The outcomes are revised. Should the actions remain the same?

Ferguson explained, “I should admit, we’ve always been sensitive in the analysis in the modeling to a variety of levels or values to those quantities. What we’ve been seeing, though, in Europe in the last week or two is a rate of growth of the epidemic which was faster than we expected from early data in China. And so we are revising our quotes, our central best estimate of the reproduction… something more, a little bit above of the order of three or a little bit above rather than about 2.5… the current values are still within the wide range of values which modeling groups [unintelligible] we should have been looking at previously.”

A higher rate of transmission than expected means more people have the virus than was previously expected. What this means is the mortality rate for the disease drops. This is true because the number of people with coronavirus is much higher so dividing by the same number of deaths results in a lower frequency of death, mortality rate.

Based on both those revised estimates and the lockdown measures taken by the British government, the epidemiologist predicts, hospitals will be just fine taking on COVID-19 patients and estimates 20,000 or far fewer people will die from the virus itself or from its agitation of other ailments, as reported by New Scientist Wednesday.

Academic debate

Ferguson’s change of tune comes days after Oxford epidemiologist Sunetra Gupta criticized the professor’s model. According to the Financial Times Gupta said, “I am surprised that there has been such unqualified acceptance of the Imperial model.” Professor Gupta led a team of researchers at Oxford in a modeling study which suggests that the virus has been invisibly spreading for at least a month earlier than suspected.

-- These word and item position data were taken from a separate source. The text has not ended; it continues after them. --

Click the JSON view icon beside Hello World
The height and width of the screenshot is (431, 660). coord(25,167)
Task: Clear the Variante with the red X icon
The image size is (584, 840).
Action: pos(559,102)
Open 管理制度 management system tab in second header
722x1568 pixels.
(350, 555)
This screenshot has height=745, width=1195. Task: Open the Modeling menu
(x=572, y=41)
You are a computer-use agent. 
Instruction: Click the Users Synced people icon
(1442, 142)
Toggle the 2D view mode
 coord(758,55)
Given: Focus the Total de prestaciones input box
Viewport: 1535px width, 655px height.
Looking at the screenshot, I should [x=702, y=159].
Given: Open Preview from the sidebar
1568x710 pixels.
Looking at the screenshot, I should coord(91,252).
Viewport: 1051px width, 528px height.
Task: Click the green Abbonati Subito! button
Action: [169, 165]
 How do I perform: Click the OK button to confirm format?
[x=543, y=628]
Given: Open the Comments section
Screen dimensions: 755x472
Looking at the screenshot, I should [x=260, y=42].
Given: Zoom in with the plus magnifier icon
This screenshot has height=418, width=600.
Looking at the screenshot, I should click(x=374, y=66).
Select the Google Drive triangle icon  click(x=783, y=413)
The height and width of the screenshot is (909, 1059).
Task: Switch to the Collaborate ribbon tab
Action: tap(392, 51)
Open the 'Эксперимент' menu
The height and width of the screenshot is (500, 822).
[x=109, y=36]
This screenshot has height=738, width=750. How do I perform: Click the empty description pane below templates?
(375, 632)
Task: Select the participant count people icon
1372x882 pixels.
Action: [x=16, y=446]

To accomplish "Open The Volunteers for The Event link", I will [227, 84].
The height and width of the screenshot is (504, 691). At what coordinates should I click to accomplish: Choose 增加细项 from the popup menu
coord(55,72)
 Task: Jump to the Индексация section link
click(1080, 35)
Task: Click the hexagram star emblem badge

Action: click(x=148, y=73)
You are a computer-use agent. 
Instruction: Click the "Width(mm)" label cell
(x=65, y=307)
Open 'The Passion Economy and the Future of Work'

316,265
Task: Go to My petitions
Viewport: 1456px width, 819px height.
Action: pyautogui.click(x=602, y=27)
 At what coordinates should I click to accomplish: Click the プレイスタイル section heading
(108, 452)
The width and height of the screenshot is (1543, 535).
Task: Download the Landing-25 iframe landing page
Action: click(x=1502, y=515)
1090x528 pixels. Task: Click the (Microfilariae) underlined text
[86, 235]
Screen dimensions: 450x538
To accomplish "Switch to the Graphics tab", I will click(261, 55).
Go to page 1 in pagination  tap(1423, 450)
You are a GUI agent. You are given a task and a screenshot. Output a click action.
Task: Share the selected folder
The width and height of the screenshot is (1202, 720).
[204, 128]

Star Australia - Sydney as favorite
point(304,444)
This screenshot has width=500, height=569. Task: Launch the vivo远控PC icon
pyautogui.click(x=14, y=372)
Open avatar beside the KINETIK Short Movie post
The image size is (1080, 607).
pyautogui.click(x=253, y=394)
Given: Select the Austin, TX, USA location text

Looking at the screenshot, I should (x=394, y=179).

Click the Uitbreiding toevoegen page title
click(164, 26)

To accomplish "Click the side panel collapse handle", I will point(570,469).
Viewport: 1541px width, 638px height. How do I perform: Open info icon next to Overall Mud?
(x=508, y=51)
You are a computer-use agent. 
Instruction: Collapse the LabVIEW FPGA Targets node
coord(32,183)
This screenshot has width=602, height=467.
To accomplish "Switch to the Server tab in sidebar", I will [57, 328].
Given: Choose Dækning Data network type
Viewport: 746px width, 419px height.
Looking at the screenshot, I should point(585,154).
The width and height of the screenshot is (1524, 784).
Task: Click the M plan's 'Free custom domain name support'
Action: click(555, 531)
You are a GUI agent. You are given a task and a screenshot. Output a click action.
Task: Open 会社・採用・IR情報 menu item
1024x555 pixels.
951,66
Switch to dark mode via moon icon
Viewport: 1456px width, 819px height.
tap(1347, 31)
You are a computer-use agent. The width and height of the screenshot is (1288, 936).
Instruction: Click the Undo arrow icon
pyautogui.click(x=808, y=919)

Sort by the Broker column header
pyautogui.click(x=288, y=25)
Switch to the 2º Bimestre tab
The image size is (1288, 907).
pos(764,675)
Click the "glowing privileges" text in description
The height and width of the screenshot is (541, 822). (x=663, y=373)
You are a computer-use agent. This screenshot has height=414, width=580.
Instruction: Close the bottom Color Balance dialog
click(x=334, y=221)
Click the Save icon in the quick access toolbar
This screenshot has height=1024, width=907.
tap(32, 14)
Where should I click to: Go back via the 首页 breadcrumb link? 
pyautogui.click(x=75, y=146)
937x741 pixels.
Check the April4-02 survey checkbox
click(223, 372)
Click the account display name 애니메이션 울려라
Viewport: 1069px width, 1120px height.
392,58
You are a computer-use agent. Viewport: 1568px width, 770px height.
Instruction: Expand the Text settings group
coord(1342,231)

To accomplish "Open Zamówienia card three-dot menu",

That led to the conclusion that as many as half of the people in the United Kingdom have already been infected by COVID-19. If her model is accurate, fewer than one in a thousand who’ve been infected with COVID-19 become sick enough to need hospitalization. This leaves the vast majority with mild cases or free of symptoms. Ferguson continues to argue that the Oxford model is too optimistic about death rates.

UPDATE:

Amid widespread reporting on the new death-rate estimates, including by White House Coronavirus Response Coordinator Dr. Deborah Birx, Ferguson issued a statement on social media to “clear up confusion” about his revised estimates:

“I think it would be helpful if I cleared up some confusion that has emerged in recent days. Some have interpreted my evidence to a UK parliamentary committee as indicating we have substantially revised our assessments of the potential mortality impact of COVID-19. This is not the case.

Indeed, if anything, our latest estimates suggest that the virus is slightly more transmissible than we previously thought. Our lethality estimates remain unchanged. My evidence to Parliament referred to the deaths we assess might occur in the UK in the presence of the very intensive social distancing and other public health interventions now in place.

Without those controls, our assessment remains that the UK would see the scale of deaths reported in our study (namely, up to approximately 500 thousand).”